** Information provided follows **
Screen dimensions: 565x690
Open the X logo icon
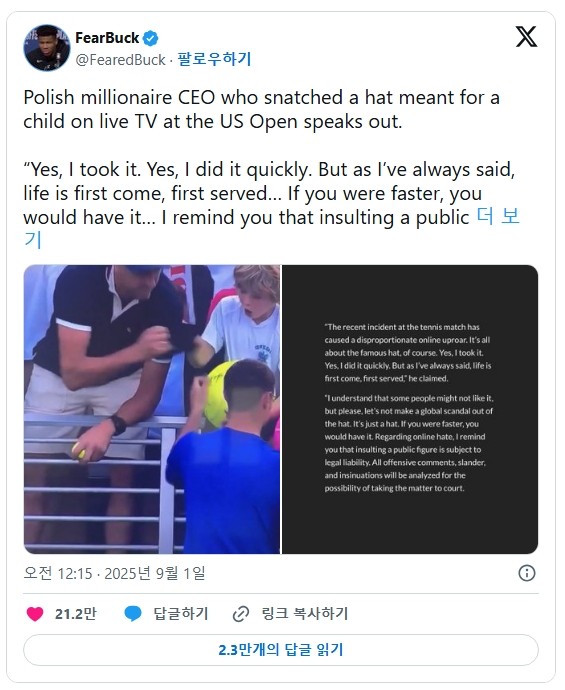click(526, 37)
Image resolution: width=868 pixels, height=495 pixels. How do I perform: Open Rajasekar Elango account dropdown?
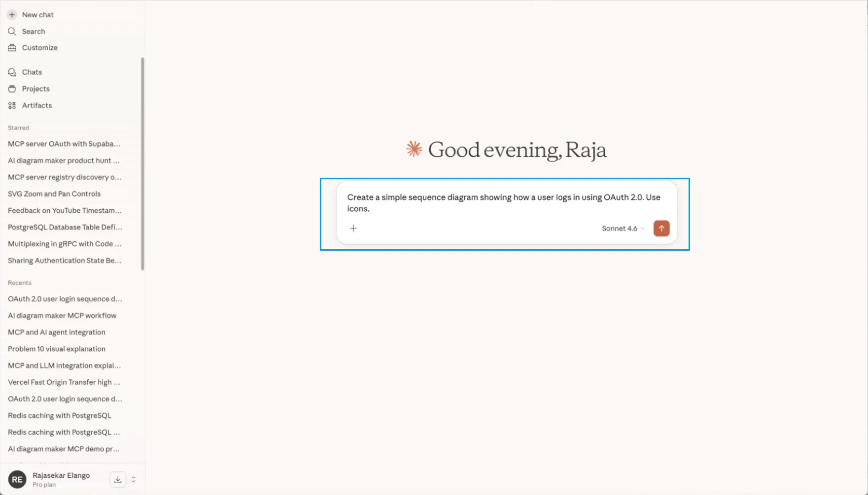coord(61,476)
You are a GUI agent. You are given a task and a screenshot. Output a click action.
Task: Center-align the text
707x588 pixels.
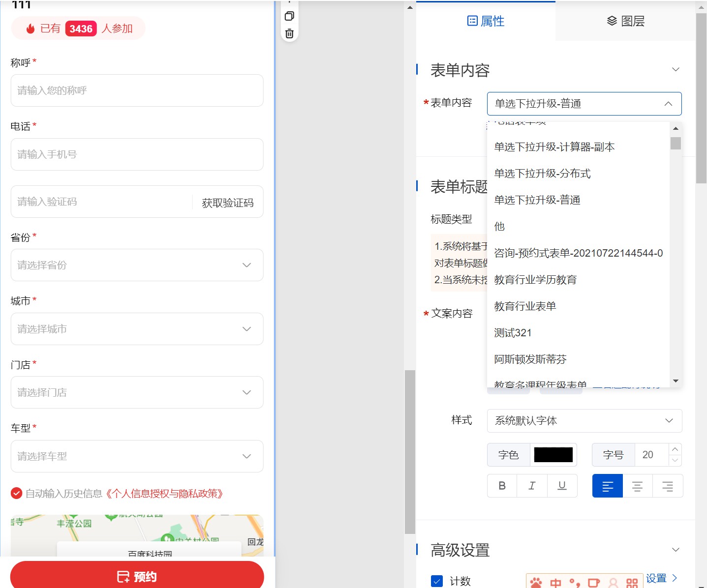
** End of Information provided **
• _Your objective_
What is needed here is an exact copy of every record, with the pictures left out.

• _Output_
Screen dimensions: 565x690
Open the X logo icon
click(526, 37)
Image resolution: width=868 pixels, height=495 pixels. How do I perform: Open Rajasekar Elango account dropdown?
coord(61,476)
You are a GUI agent. You are given a task and a screenshot. Output a click action.
Task: Center-align the text
707x588 pixels.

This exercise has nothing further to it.